If the flaw is in a request for admission, you are likely simply obligated to deny the request based on the wording problems.  If it is an interrogatory or a request for production of documents, then you’ve likely done your best to point out the wording issue but not solely stood on that shaky ground alone.  You’ve likely either also provided a response that assumes the questioner intended to say “x” or, if you really needed the extra time to figure out the correct answer (and to figure out just how damaging the correct answer might be to your client’s case) then you still likely at least volunteered that if the questioner meant “x” and would confirm it, that you’d be happy to provide a supplemental response answering “x.”

What you hopefully have not engaged in is the mindless pedantry for which a firm was taken to task earlier this month by the Trademark Trial and Appeal Board when that body excoriated counsel for using an “obvious” typo as “an excuse to become pedantic, unreasonable, and uncooperative.”  The underlying litigation involves a trademark dispute that has been ongoing for several years now in which Cadbury seeks to cancel a U.S. trademark that has been registered for the name “Bournvita,” because Cadbury still has a brand of chocolate drink – though only big in India, Nigeria, and parts of the developing world — using that name.

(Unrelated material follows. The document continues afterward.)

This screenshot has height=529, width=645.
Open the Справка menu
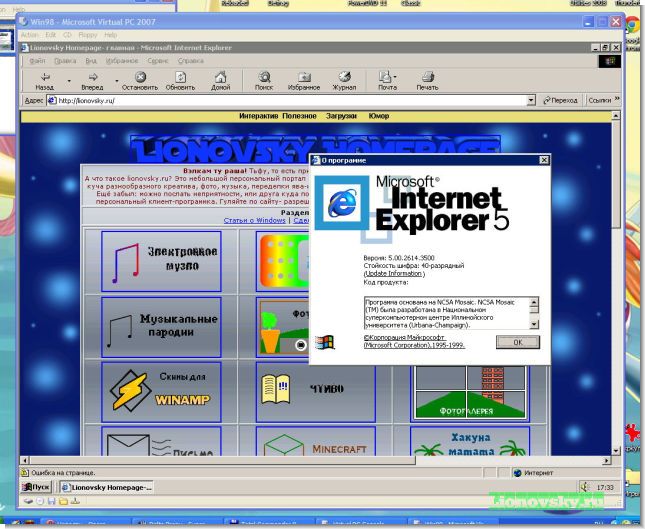[x=190, y=60]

In a set of requests for production of documents that (for reasons enumerated below) were otherwise quite obviously propounded upon Cadbury, the attorneys for the party with the U.S. trademark – Meenaxi Enterprise, Inc. — put the wrong name in some prefatory language saying these requests were being served on Venture Execution Partners (a third-party having no role in or bearing upon the dispute).  Cadbury ultimately took the position in response to a motion to compel that, because of this typographical error [presumably caused by the lawyers cutting and pasting from a similar document filed in some other matter against the Venture Execution outfit], the discovery requests were not actually directed to Cadbury and, thus, Cadbury had no legal obligation to respond at all.

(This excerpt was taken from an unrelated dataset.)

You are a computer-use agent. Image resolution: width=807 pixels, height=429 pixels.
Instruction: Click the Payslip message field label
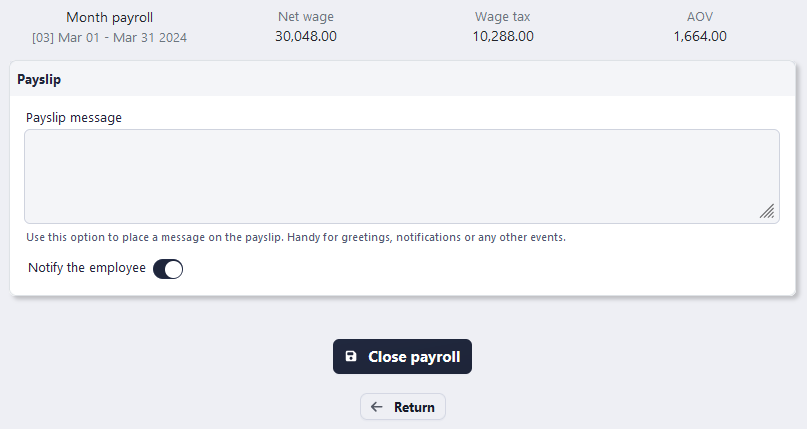74,117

That approach did not go well.

In the end, Cadbury’s lawyers were chastised pretty sternly and essentially lost the right to make any substantive objections to the discovery requests to which they have now been compelled to respond that they might otherwise have been able to raise.  The level of pedantry involved can be grasped (and marveled at), with a few surrounding facts described in the ruling:

  • The requests were served (by hand delivery on counsel for Cadbury) at the same time and in the same package as interrogatories directed to Cadbury that didn’t suffer from the typo, and to which Cadbury filed timely objections.
  • The requests incorporated certain “definitions” set forth in the interrogatories, where “Petitioner” was defined to be Cadbury.
  • The requests were otherwise properly captioned in the case being litigated, including the required reference to the correct registration number of the trademark at issue.

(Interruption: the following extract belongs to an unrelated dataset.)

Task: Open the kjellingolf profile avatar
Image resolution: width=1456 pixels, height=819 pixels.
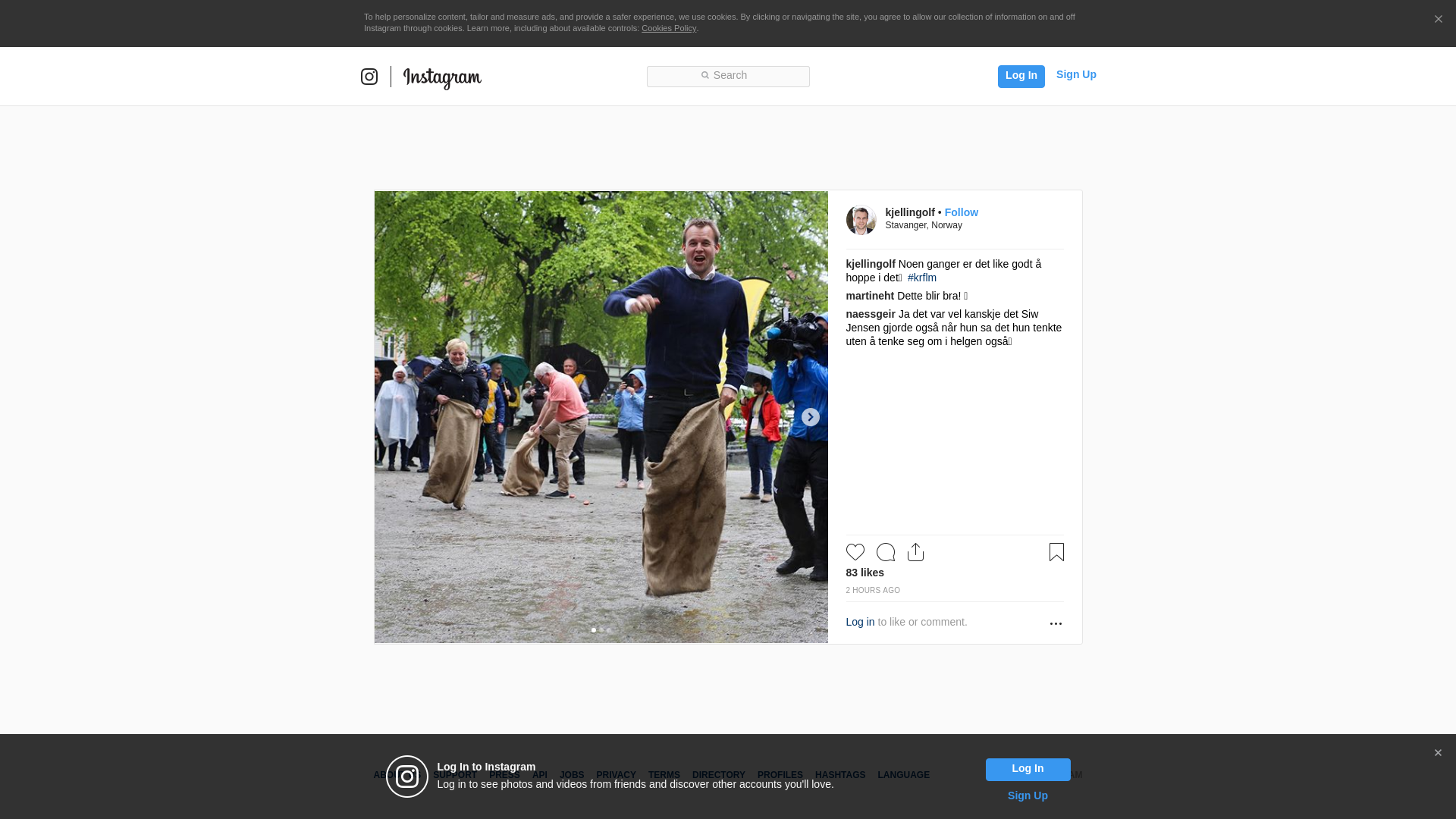Action: pyautogui.click(x=861, y=220)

As if that all weren’t bad enough, Cadbury’s counsel really, really did not help themselves out by the fact that before providing their response/objections to the interrogatories, they had asked for, and received, four extension of time to respond “discovery.”  In none of those exchanges did counsel indicate they were seeking the extension only for the interrogatories or otherwise mention that they did not believe there were requests directed to them that required a response.

Although the case makes no mention of this point, it is worth taking the opportunity to remind folks that in Tennessee, for example, our RPC 3.4(d) makes it unethical for a lawyer not only to “make a frivolous discovery request,” but also to “fail to make a reasonably diligent effort to comply with a legally proper discovery request by an opposing party.”